Albert asiente, mordiendo su hamburguesa. A mí se me ha cerrado el estómago a pesar de que mientras estábamos en la Fnac pensaba que iba a caer desfallecido y aún no he empezado a cenar.
La conversación que mantenemos me aburre tanto que necesito salir de aquí. Lo único que se me ocurre es ir al lavabo, que está en la planta superior. En el lavabo es imposible adivinar a simple vista qué es puerta y qué es pared, de manera que tengo que esperar a que alguien salga para saberlo.
Me siento en el váter encendiéndome un cigarrillo a pesar de la prohibición. Miro mi teléfono para comprobar que no he recibido ninguna llamada, ni siquiera de Rubén. «Es la hora de la cena, podría venir a comer algo con nosotros», me digo mentalmente aunque no encuentro los ánimos suficientes para llamarle e invitarle a venir. No quiero hacerme pesado. Aun así, conservo la esperanza de que el teléfono suene mientras fumo.

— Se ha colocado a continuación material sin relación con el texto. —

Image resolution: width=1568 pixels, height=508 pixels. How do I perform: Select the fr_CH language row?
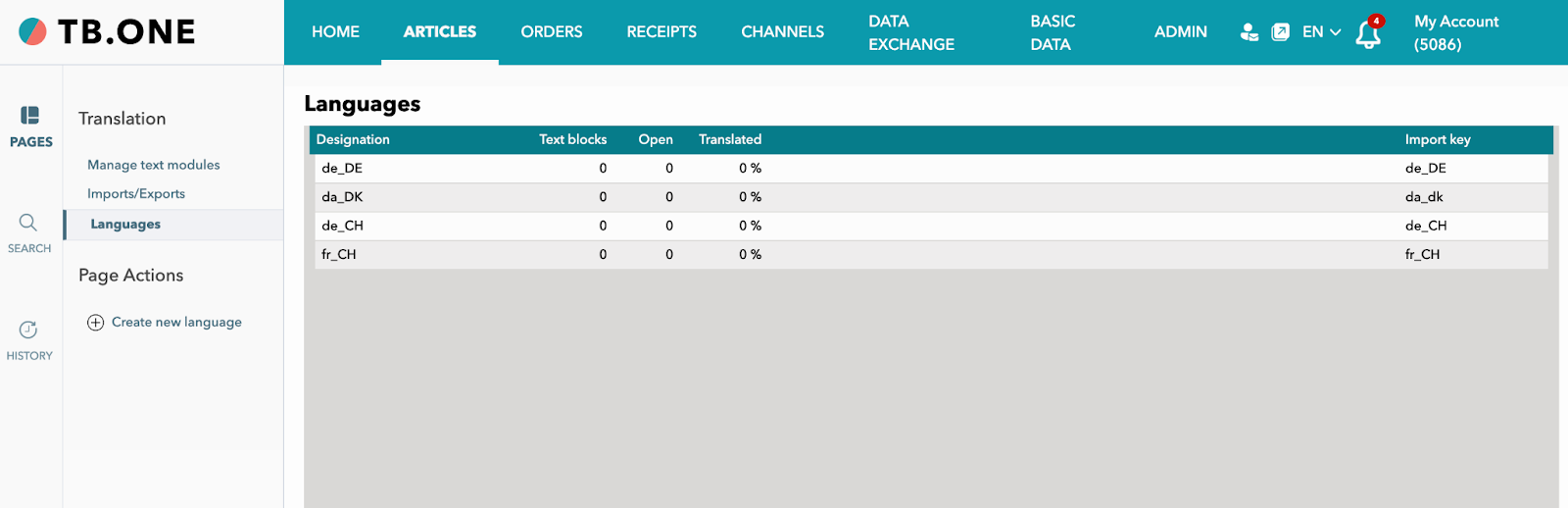tap(339, 255)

«Dijo que a lo mejor vendría, que es lo mismo que decir que vendrá, porque mañana no trabaja hasta por la tarde y tiene tiempo suficiente para descansar por la mañana».
Termino el cigarrillo, lo echo al váter, tiro de la cadena, salgo, me lavo las manos. El reflejo que me devuelve el espejo es casi el de un muerto y bajo las escaleras de nuevo agarrado a la baranda, intentando disimular mi falta de equilibrio debido al alcohol.

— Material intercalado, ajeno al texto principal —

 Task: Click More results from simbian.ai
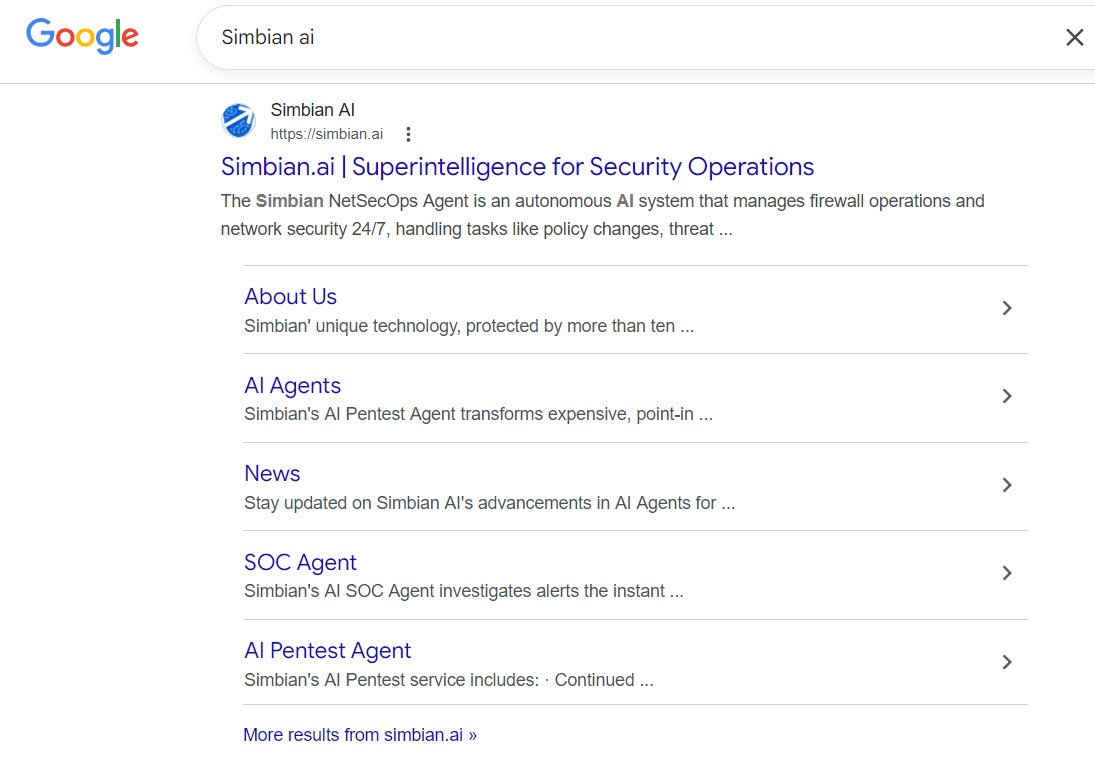pos(359,735)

Javier todavía no ha llegado y mis dos amigos guardan un mutismo cómplice. Por un momento tengo la sensación de que he interrumpido algo. ¿De qué estarían hablando? ¿De mí? ¿De Rubén? ¿Quién habría empezado esa conversación cuyo tema no pueden —o no quieren— compartir?
—No estás comiendo nada —amonesta Albert.
—Es que se me ha ido el hambre.
—Prueba a comer.
Mientras voy comiéndome a desgana las patatas fritas y las hojas de lechuga con mayonesa, Albert y Gabriel hablan del último disco de Madonna, pero a mí su conversación no me interesa y poco a poco voy escuchando sus voces más lejanas. Toda mi atención está ahora centrándose en el teléfono que guardo en el bolsillo, a la expectativa de recibir noticias de Rubén.
Aun así finjo que presto atención a lo que dicen mis amigos, asintiendo tímidamente con la cabeza y riendo los chistes con cierto retraso.
Para cuando llega Javier, he empezado a comerme mi hamburguesa a pellizcos y el tema Madonna no da más de sí.